Carnegie Mellon University
STAMPS@CMU

STAtistical Methods for the Physical Sciences Research Center

Nov. 7th, 2025

nat-klein.jpgNatalie Klein, Los Alamos National Laboratory (LANL)

[Klein Talk Slides]

Abstract: NASA’s Curiosity and Perseverance rovers have collected rich spectroscopic data from the Martian surface using instruments such as ChemCam and SuperCam. These multimodal datasets (spanning LIBS, infrared, and Raman measurements) pose unique challenges for calibration, interpretation, and data integration across vastly different environments. This talk will highlight statistical and machine learning methods developed to meet these challenges, including Bayesian neural networks for uncertainty-aware prediction, optimal transport for aligning Earth and Mars data, multimodal fusion with interpretability metrics, and density-ratio weighting for combining heterogeneous observations. I’ll also discuss generative models for LIBS spectra and ongoing work using fast simulators for model pretraining. Together, these advances illustrate how planetary science data drive new ideas in uncertainty quantification, domain adaptation, and the fusion of physical and statistical modeling.

 

Bio: Dr. Natalie Klein is the AI and Advanced Predictive Modeling Team Lead in the Statistics Group at Los Alamos National Laboratory, where she has been a staff member since 2019. Her research focuses on integrating statistical methodology with machine learning to address challenges in scientific domains such as remote sensing and planetary exploration. She holds a joint Ph.D. in Statistics and Machine Learning from Carnegie Mellon University.

Oct. 24, 2025

trevorh2_profile.jpgTrevor Harris, University of Connecticut

[Harris Talk Recording] [Harris Talk Slides]

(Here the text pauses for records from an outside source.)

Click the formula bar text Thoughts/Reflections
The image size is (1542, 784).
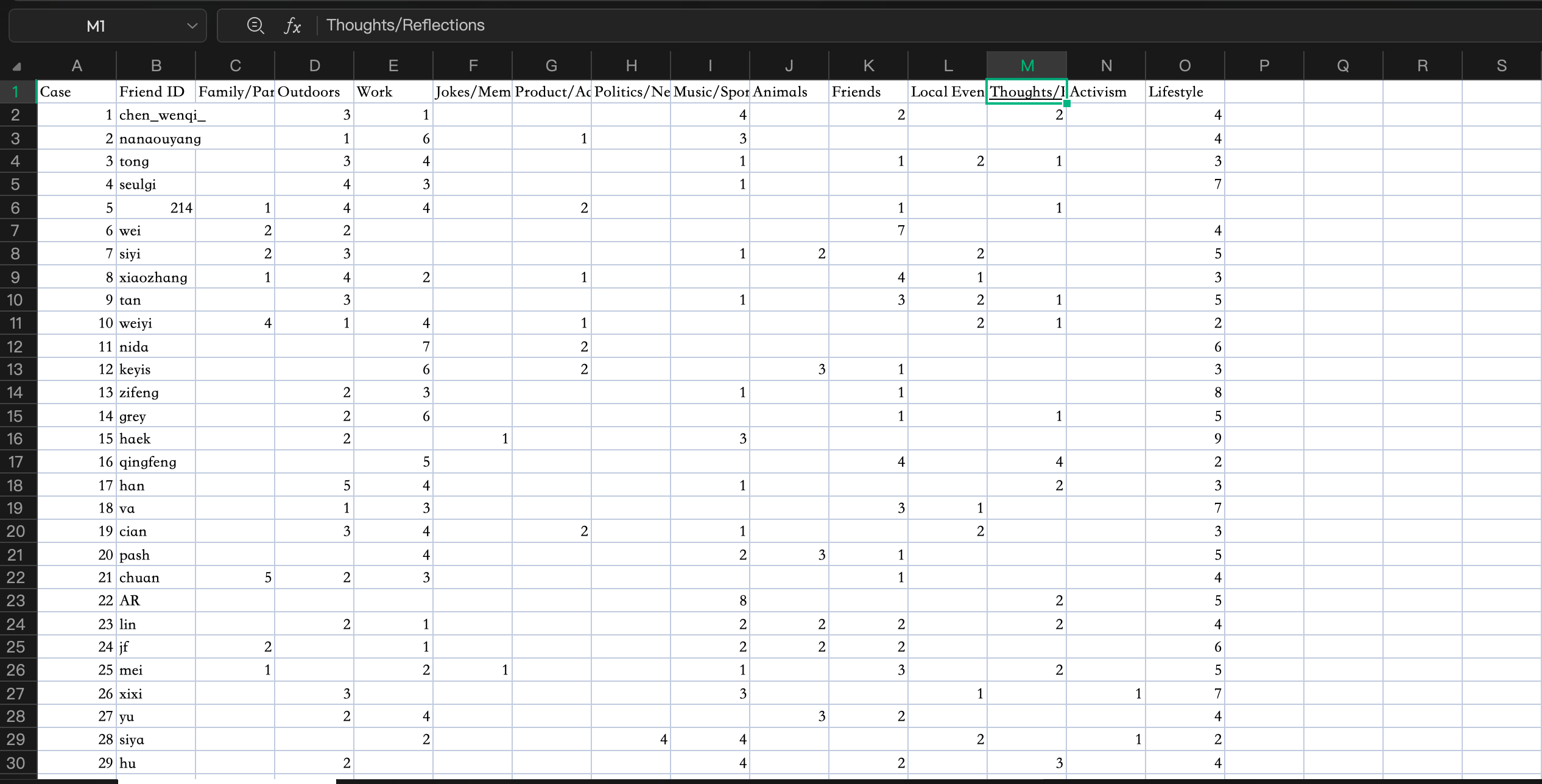[405, 26]
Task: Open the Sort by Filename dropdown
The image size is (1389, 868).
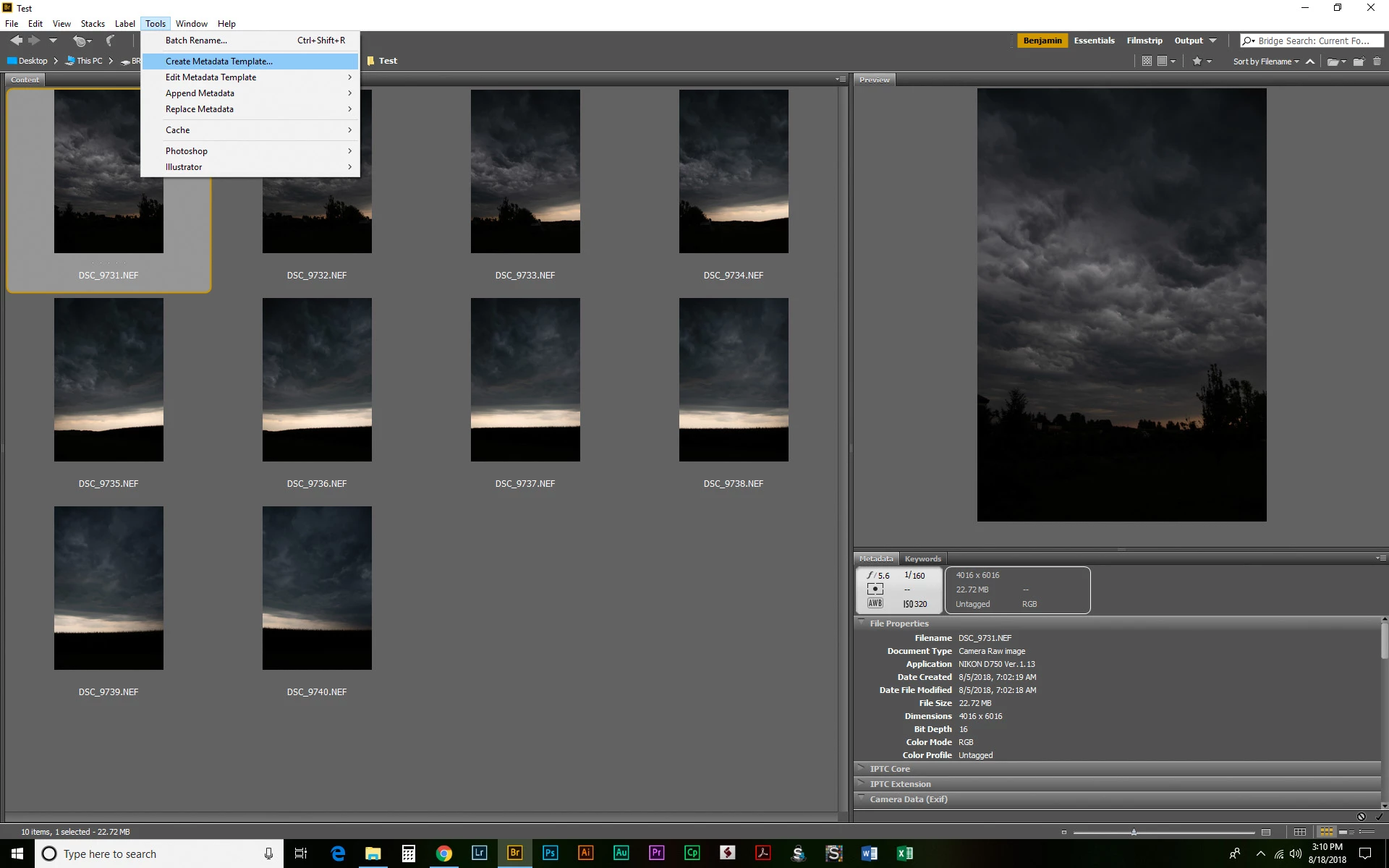Action: [1265, 61]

Abstract: Neural operator models are a recent innovation in operator modeling that mimic the structure of deep neural networks. They are increasingly used in spatiotemporal forecasting, inverse problems, data assimilation, and PDE-based surrogate modeling, yet they lack an intrinsic uncertainty mechanism. We introduce Local Sliced Conformal Inference (LSCI), a distribution-free framework for generating function-valued, locally adaptive prediction sets for operator models. We prove finite-sample validity and derive a data-dependent upper bound on the coverage gap under local exchangeability. On a variety of synthetic Gaussian process tasks and real applications (air quality monitoring, energy demand forecasting, and weather prediction), LSCI yields tighter sets with stronger adaptivity than conformal baselines. We also demonstrate empirical robustness against biased predictors and several out-of-distribution noise regimes.

Bio: Trevor Harris received his PhD in Statistics from the University of Illinois Urbana Champaign (2021) and joined Texas A&M University as an assistant professor before moving to the University of Connecticut in 2024. His research is heavily motivated by statistical issues in climate science including climate model validation and assimilation, prediction under distribution shift, robust uncertainty quantification, and out-of-distribution detection. Recent interests include neural operator models and functional data analysis, conformal inference for spatiotemporal data, and sample-efficient generative models.